CALCIOSCOMMESSE-Il pm: «Conte sarà trattato come tutti gli indagati»

    Francesco Ceniti sulla Gazzetta scrive:

    Il pm di Cremona Di Martino non fa sconti: «Valuterò con lo stesso scrupolo e trasparenza le varie posizioni»

    Dimissioni sì, dimissioni no: il tormentone della (quasi) estate è già partito.

    Mentre a Catanzaro proseguono le indagini sulla nuova inchiesta legata al calcioscommesse (50 i fermi emessi la scorsa settimana dalla Dda), nel frattempo tiene banco di nuovo Cremona:

    fari puntati sulla possibile richiesta di rinvio a giudizio di Antonio Conte e le successive valutazioni del c.t. italiano:

    le dimissioni sono uno scenario quasi certo se il tecnico da indagato diventasse imputato di un normale processo lungo, senza la via d’uscita del rito immediato con una sentenza da avere prima dell’Europeo (al massimo a gennaio 2016).

    Dalla Procura di Cremona non ci sono risposte ufficiali agli avvocati di Conte (Francesco Arata e Leonardo Cammarata) dopo la richiesta indiretta al pm Roberto di Martino di fare una «valutazione » preliminare sulla sostenibilità delle accuse di frode sportiva (per Novara-Siena e Albino-Leffe-Siena) contestate al loro assistito.

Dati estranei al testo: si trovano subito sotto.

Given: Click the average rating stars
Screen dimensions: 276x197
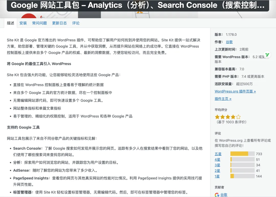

    In altre parole, chiedersi se l’eventuale dibattimento al c.t. si sarebbe concluso con una assoluzione.

    Questo perché, secondo i legali, il semplice rinvio a giudizio nel caso di Conte sarebbe equivalso a una «ingiusta condanna», visto il ruolo ricoperto e la pressione mediatica conseguente a un processo ancora aperto durante l’Europeo in Francia del 2016.

    E il successivo proscioglimento servirebbe a poco da questo punto di vista, anzi sarebbe quasi una beffa.

    Raggiunto telefonicamente, di Martino ha risposto così:

    “Non commento le notizie lette sulla Gazzetta riguardo Conte. Posso solo dire una cosa, valuterò con lo stesso scrupolo e la massima trasparenza la posizione di tutti gli indagati prima di formulare le mie richieste di rinvio a giudizio.”